_ASSIGNMENT 1_
In the Weinbaum essay, rewrite the passage starting with "Other interesting notions" and going on through "element of suspense.", swapping out "hyena-like" for "jackal-like".
_ASSIGNMENT 2_
Answer from the Weinbaum essay:
(a) What does Burlingame speculate the creatures actually are?
(b) In The Mad Moon, what causes reality bending hallucinations?
(c) How do Oscar and his kind reproduce?

This is a recurring image in Weinbaum’s fiction, that of an empowered, intelligent and ambitious woman.  This depiction of competent and independent women sets Weinbaum’s stories apart from the work of his colleagues.  (See also Maladaptations).

The couple discover a race of creatures “…like inverted bushel baskets, about the size and contour, veined, flabby and featureless save for a complete circle of eye spots.”  Burlingame speculates that the creatures are actually warm-blooded plants, capable of mobility, and imbued with a strange but powerful intelligence. 

A conversation begins with one of the creatures the couple has named “Oscar”.  The creature is highly echolalic, repeating portions of what Hammond and Burlingame say.  However, it is not merely imitating them.  Oscar is rapidly acquiring their vocabulary so that it can communicate its thoughts to the Earthlings.  Weinbaum is invoking the Whorfian Hypothesis here—the notion that language structures thought, that words and linguistic categories must first exist before certain ideas or thoughts can occur.  He plays with this idea in several of his stories.

Other interesting notions are considered.  What sort of intelligence or psychology would evolve in an advanced form of vegetation?  What would motivate a highly intelligent plant?  Burlingame hypothesizes that vegetable life is motivated by necessity whereas animal life is motivated by desire.  Awareness and individuality are shared by Oscar and his kind, (“We are all Oscar.”), who reproduce asexually via aerial spores. 

Tragically, Oscar and his kind are doomed by their passivity to extinction at the hands of the local predator, Triops noctivivans, a kind of three eyed hyena-like creature that hates light.  These monsters circle the two humans just outside the glare of their headlamps, getting ready to attack them as well. They provide the element of suspense.

Besides the presence of a strong female character, other images and themes that recur in Weinbaum’s work are present in The Lotus Eaters.  Oscar’s physique and habit of repeating human speech calls to mind the incomprehensible drum shaped creatures in A Martian Odyssey as well as “Oliver” the echolalic parcat who is Grant Calthorpe’s annoying pet in The Mad Moon.  One of the pleasures of reading a horror or science fiction author in some depth is to see how favorite ideas are developed over time.  For example, in H.P. Lovecraft’s fiction, the entity known has Nyarlathotep evolves in interesting ways across such stories as Nyarlathotep (1920), The Haunter of the Dark (1936) and The Dream Quest of Unknown Kadath (1943).

Some form of narcosis, hypnosis or hallucination is often present in Weinbaum’s work.  Readers familiar with A Martian Odyssey will recall the “dream beast” that nearly eats the narrator.  In The Mad Moon, the indigenous blancha fever causes reality bending hallucinations in its victims.  In The Lotus Eaters, the soporific clouds of spores that Oscar and his kind are constantly ejecting produce both physical and philosophical resignation, the principle Venusian hazard for Hammond and Burlingame.   (Hallucinogenic imagery also appears often in the work of Clark Ashton Smith.)

There is no reference to hopeful remedies for human illnesses in this story—a preoccupation of the author, who may have realized at the time that he was dying of cancer.  Does Oscar’s intellectual acquiescence to certain doom reflect his creator’s?  At one point there is this grim discussion of how Oscar and his kind reproduce:

“Yes.  The spores lodge against our bodies and there is a—” Again the voice died.
“A fertilization?” suggested the girl.
“Well, a—I know! An irritation!”
“That causes a tumorous growth?”
“Yes. When the growth is complete, we split.”
“Ugh!” Snorted Ham.  “A tumor!”
“Shut up!” snapped the girl.  “That’s all a baby is—a normal tumor.”

In his short career, Stanley Weinbaum was enormously influential as a science fiction author, both for the quality of his writing and his provocative ideas.  He should be more widely read, if only to appreciate his enduring contributions to the field.

[Collected data]

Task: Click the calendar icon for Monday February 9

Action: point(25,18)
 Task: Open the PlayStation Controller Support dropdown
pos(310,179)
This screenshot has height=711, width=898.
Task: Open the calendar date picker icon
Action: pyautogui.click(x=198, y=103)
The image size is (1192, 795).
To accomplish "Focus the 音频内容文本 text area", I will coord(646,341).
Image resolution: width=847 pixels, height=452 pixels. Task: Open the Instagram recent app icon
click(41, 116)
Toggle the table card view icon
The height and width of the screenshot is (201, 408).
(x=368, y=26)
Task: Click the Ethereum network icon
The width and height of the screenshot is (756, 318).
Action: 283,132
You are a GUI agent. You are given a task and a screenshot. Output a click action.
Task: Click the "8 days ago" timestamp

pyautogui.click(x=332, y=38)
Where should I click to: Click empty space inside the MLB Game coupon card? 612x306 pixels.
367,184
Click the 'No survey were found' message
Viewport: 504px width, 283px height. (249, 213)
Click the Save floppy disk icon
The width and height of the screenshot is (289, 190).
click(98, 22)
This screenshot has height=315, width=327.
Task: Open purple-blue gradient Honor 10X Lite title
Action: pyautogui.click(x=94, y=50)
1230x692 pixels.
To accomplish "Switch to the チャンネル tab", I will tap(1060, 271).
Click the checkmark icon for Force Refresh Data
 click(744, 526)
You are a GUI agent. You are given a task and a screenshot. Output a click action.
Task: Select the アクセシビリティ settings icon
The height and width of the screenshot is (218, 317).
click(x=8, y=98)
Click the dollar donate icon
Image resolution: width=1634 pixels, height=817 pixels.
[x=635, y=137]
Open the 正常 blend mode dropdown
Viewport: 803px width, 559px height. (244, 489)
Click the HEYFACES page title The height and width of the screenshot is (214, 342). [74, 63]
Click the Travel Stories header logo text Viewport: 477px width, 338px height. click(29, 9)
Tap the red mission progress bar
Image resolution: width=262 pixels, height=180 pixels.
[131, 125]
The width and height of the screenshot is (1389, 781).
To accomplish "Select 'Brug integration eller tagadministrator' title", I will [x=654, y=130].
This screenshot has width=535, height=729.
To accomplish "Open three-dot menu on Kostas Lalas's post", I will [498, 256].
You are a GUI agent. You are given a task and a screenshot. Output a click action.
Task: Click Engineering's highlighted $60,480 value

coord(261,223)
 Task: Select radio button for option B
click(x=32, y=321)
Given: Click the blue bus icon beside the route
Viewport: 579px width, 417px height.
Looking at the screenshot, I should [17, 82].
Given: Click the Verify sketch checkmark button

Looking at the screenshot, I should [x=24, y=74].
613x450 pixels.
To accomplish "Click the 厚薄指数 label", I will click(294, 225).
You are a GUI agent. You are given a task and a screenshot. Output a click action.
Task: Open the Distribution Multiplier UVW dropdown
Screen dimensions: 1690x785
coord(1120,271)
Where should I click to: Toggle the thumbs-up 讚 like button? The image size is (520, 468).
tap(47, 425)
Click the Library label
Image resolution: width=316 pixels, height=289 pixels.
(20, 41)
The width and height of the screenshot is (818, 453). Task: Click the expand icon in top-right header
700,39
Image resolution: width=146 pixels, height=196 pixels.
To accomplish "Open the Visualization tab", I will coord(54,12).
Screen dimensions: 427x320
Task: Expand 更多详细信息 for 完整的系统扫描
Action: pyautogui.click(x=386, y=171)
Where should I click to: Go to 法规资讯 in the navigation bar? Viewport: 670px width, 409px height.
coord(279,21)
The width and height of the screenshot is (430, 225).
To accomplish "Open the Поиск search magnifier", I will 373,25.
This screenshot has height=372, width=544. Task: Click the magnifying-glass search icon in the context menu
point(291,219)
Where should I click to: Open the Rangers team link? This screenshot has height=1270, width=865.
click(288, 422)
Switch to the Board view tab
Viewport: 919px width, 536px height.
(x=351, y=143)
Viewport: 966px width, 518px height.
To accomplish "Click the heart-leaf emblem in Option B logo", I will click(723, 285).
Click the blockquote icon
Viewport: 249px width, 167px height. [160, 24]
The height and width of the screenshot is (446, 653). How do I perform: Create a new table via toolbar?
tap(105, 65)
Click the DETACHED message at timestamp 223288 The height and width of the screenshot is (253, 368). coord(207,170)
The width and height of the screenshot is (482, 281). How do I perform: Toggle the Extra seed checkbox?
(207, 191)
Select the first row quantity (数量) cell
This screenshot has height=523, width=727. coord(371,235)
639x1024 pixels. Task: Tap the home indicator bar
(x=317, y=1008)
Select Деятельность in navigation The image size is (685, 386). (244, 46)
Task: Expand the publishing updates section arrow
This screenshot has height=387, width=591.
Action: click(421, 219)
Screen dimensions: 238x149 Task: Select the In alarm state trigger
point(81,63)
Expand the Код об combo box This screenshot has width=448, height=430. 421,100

_ANSWER 1_
Other interesting notions are considered.  What sort of intelligence or psychology would evolve in an advanced form of vegetation?  What would motivate a highly intelligent plant?  Burlingame hypothesizes that vegetable life is motivated by necessity whereas animal life is motivated by desire.  Awareness and individuality are shared by Oscar and his kind, (“We are all Oscar.”), who reproduce asexually via aerial spores. 

Tragically, Oscar and his kind are doomed by their passivity to extinction at the hands of the local predator, Triops noctivivans, a kind of three eyed jackal-like creature that hates light.  These monsters circle the two humans just outside the glare of their headlamps, getting ready to attack them as well. They provide the element of suspense.

_ANSWER 2_
(a) Warm-blooded plants, capable of mobility and imbued with a strange but powerful intelligence.
(b) The indigenous blancha fever.
(c) Asexually, via aerial spores.